How MPNs progress to AML and how to stop it

  • MPNRF | February 20, 2024
    Thrive Award Spotlight:
    John Crispino, St. Jude Children's Research Hospital
    Co-PI - Ayalew Tefferi, Mayo Clinic, MN Aberrant Megakaryopoiesis in the MPNs

    According to Leukemia & Lymphoma Society, although MPN patients can be stable for decades, they face a significant risk of having their disease advance to a more immediately life-threatening blood cancer, acute myeloid leukemia (AML). Approximately 10-20 % of myelofibrosis (MF) patients will progress to AML, for which the only current, potentially curative therapy is stem cell transplantation*. 

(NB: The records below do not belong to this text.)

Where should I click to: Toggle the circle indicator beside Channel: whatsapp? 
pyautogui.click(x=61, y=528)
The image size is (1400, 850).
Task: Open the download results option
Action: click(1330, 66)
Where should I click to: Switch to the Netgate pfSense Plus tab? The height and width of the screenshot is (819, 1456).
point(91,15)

    This underscores the critical need to better understand how and when this transition occurs, “with a goal of treating and even preventing progression,” according to John Crispino, PhD, of St. Jude Children’s Research Hospital. 

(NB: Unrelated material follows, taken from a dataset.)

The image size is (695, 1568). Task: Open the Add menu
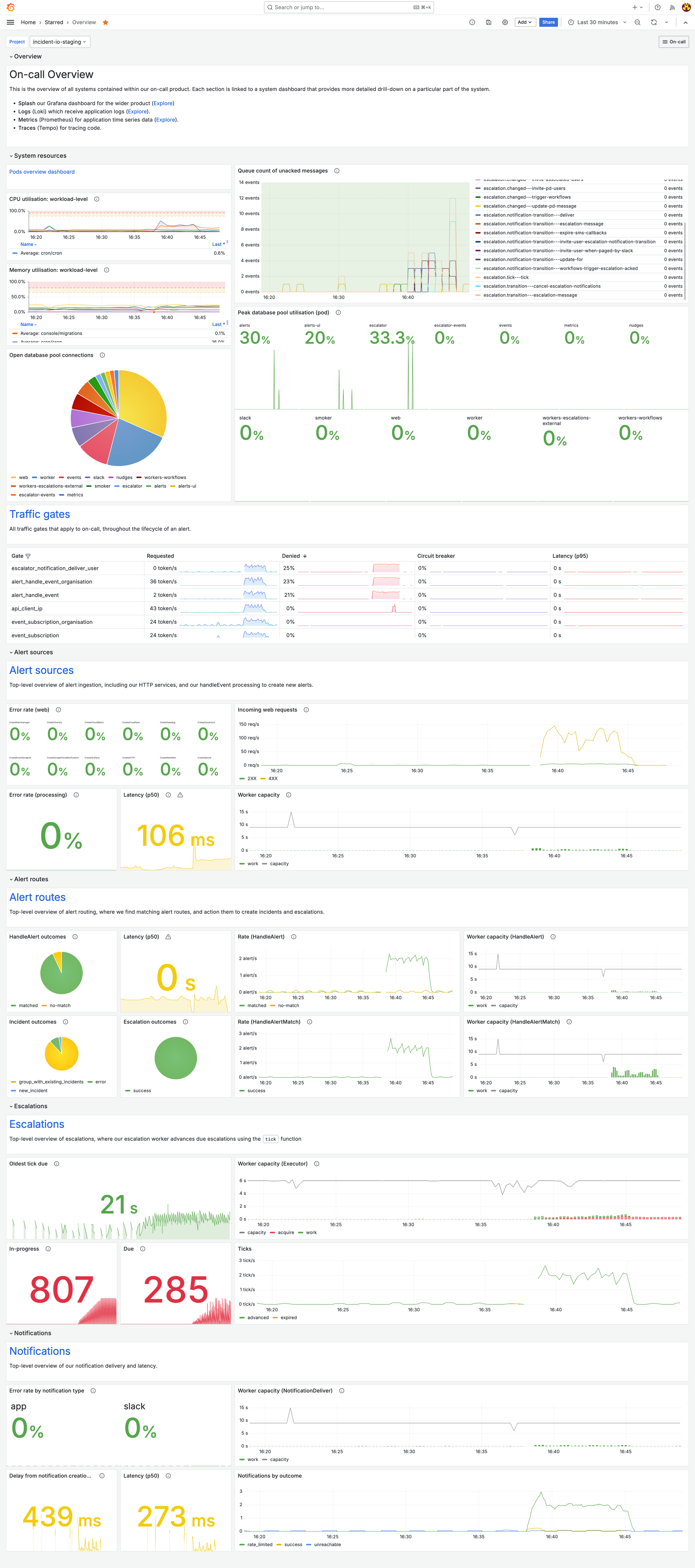click(524, 23)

    He explains his collaborative research with colleagues in Oxford, UK and the study funded by MPN Research Foundation through a 2022 Thrive award.  

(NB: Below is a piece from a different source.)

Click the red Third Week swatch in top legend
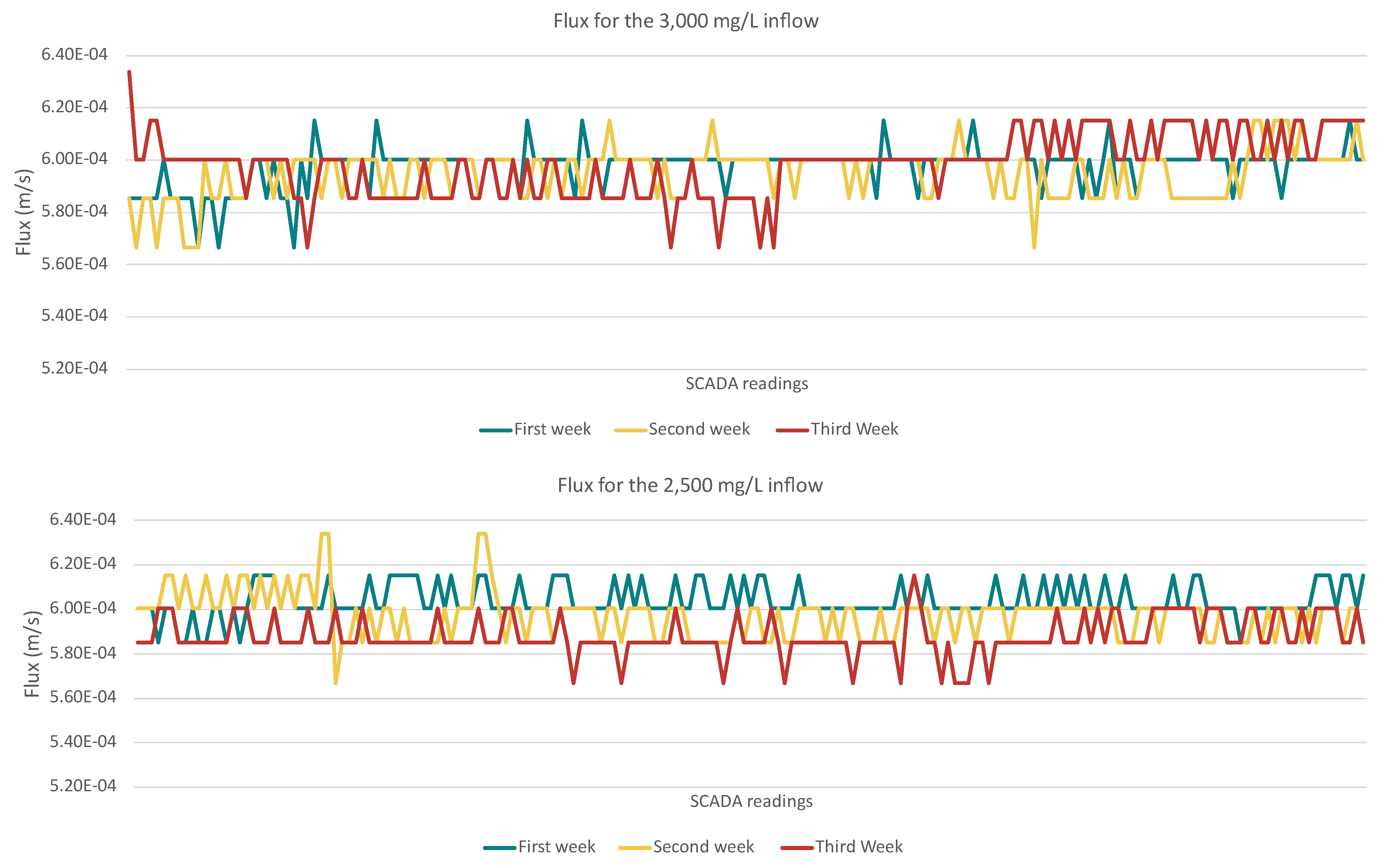 point(792,430)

    “We are focusing on a chromosome 21 gene named DYRK1A as a candidate driver of AML. Together, we have discovered that amplification of the DYRK1A gene is a relatively common event in progression of the MPNs to AML.” Collaborators include Drs. Charlotte Brierly, Adam Mead, and Beth Psaila. 

    “DYRK1A contributes to disease evolution through regulation of JAK/STAT signaling, cell death and DNA damage repair,” Dr. Crispino explains. “We predict that inhibiting DYRK1A may provide a new path for treating the AML phase of the MPNs and are initiating pre-clinical studies to test the effects of DYRK1A inhibitors in models of post-MPN AML.” 

    The research that Drs. Crispino and Tefferi perform is aimed at understanding how cells called megakaryocytes contribute to MPNs and to leukemia progression. Megakaryocytes make platelets that are essential to control bleeding.  

    In its simplest form, “We use advanced laboratory techniques to study the changes in megakaryocytes that occur during disease progression and hope that our discoveries lead to new cures,” says Dr. Crispino.   

    About 15 years ago, while on the faculty at Northwestern University, Dr. Crispino served on a grant review panel for MPN Research Foundation. MPNRF’s founders, Bob Rosen and Barbara Van Husen, asked him to act as the organization’s first scientific advisor. He remains a valued member of the Scientific Advisory Board today.  

    “Becoming friends with Bob and Barbara was a powerful force that further propelled my interest in the MPNs, an interest that continues to this day,” he says. “Bob’s passing from complications related to post-MPN AML has had an enormous impact on the way I think of this disease and highlights the urgency to develop new treatments.” 

    • • The Crispino lab has long focused its research efforts on the biology of the megakaryocytes (MK), the blood cell that produces platelets.
    • • A key feature of MPNs is the over production of MKs in essential thrombocythemia (ET) and expansion of atypical MKs that contribute to fibrosis in myelofibrosis (MF). 
    • • A major goal of the lab is to better understand the factors that drive MPN MKs toward acute myeloid leukemia and to develop strategies to prevent or slow disease progression. 
    • • This project focuses on a novel signaling axis called DYRK1A-NFAT as a key controller of aberrant MK production.
    • • The ultimate goal is to use this new information to develop therapeutic agents/strategies to prevent or inhibit aberrant MKs development and progression to MF.

    *What are Myeloproliferative Neoplasms | LLS”, Leukemia & Lymphoma Society, www.lls.org/research/myeloproliferative-neoplasms-mpn-research-funded-lls.